§ ENTRIES PROVIDED:
<<<<

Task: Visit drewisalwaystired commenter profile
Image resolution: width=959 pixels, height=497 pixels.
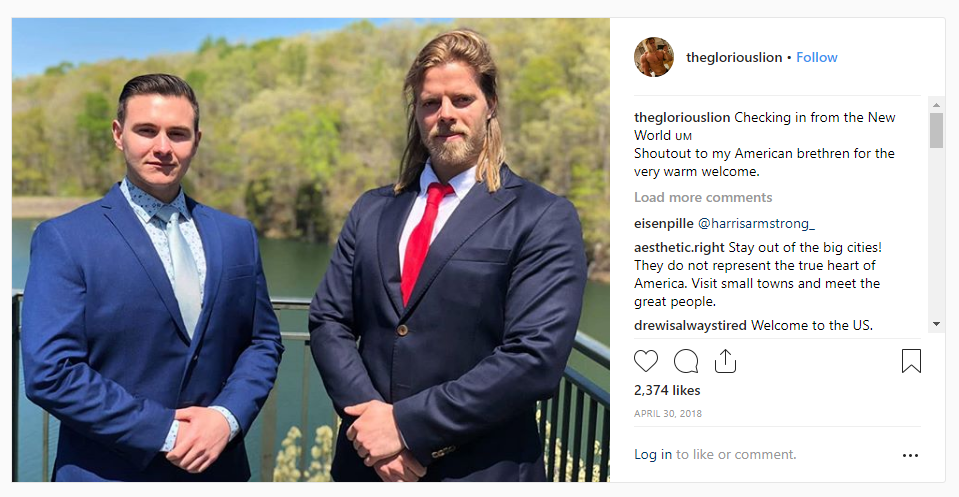Action: (690, 325)

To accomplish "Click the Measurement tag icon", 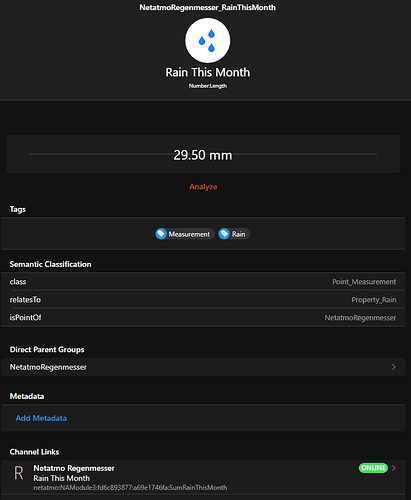I will (161, 234).
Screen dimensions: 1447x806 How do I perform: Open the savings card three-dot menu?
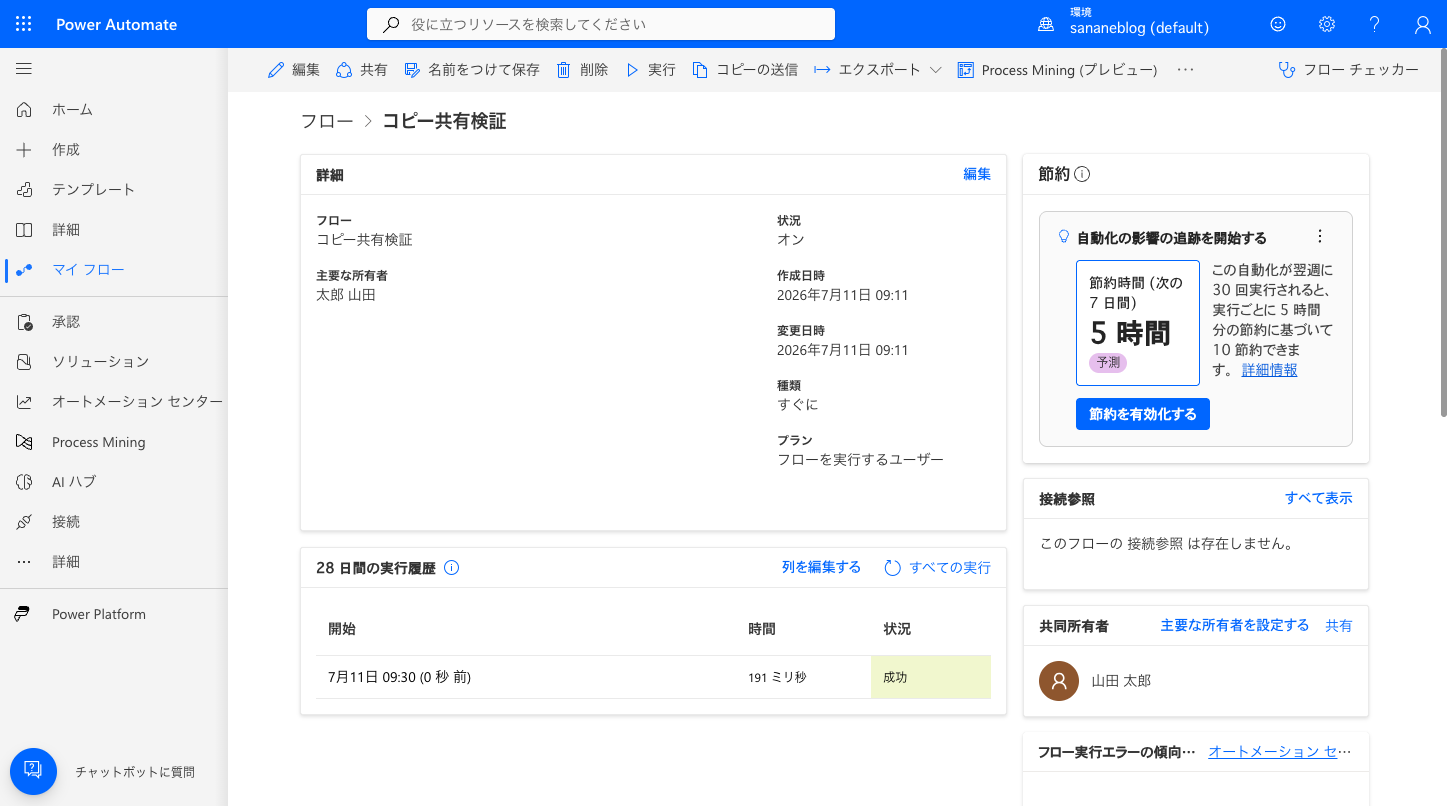pos(1320,237)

>>>>

§ TASK BRIEF: Copy out, exactly and without pictures, each line from the one containing "Screen dimensions: 1447x806" through the final line of the entries, both ends included.

§ YOUR RESPONSE:
Screen dimensions: 1447x806 How do I perform: Open the savings card three-dot menu?
pos(1320,237)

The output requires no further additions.